##### Quoted text #####

Let’s Forgive and Forget!


What is forgiveness? How to forgive?

Human beings are social creatures, living together as families in neighbourhoods, communities, and towns. This economic prosperity is a result of many compromises. People have been victims as well as perpetrators of injustice. However, people have learnt to forgive and move on. It is the quality of being tolerant to others and the spirit of compassion that has been the force de tour of human civilisation and prosperity. The progress of human civilisation is deeply rooted in forgiveness.

Islamic teachings make it obligatory to develop the virtue of forgiveness. It doesn’t just command forgiveness but teaches Allah is the Forgiving, an excellent example of forgiveness. We will also read how wonderfully forgiving the Messenger of Islam (peace be upon him) was.

What are the benefits of forgiveness?

##### Material #####

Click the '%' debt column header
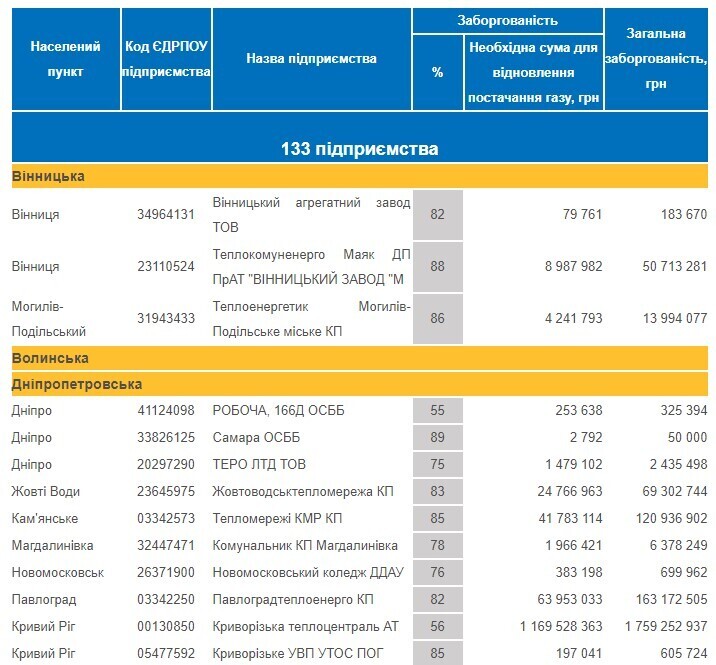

#####

• [Exercise set]:
1 - According to the forgiveness text, in what is the progress of human civilization deeply rooted?
2 - Repeat the forgiveness text starting with "Human beings are" and going on through "benefits of forgiveness?", substituting "kindness" for "compassion".
The lines are separate material from the forgiveness text.

• [Completed exercise]:
1 - Forgiveness.

2 -
Human beings are social creatures, living together as families in neighbourhoods, communities, and towns. This economic prosperity is a result of many compromises. People have been victims as well as perpetrators of injustice. However, people have learnt to forgive and move on. It is the quality of being tolerant to others and the spirit of kindness that has been the force de tour of human civilisation and prosperity. The progress of human civilisation is deeply rooted in forgiveness.

Islamic teachings make it obligatory to develop the virtue of forgiveness. It doesn’t just command forgiveness but teaches Allah is the Forgiving, an excellent example of forgiveness. We will also read how wonderfully forgiving the Messenger of Islam (peace be upon him) was.

What are the benefits of forgiveness?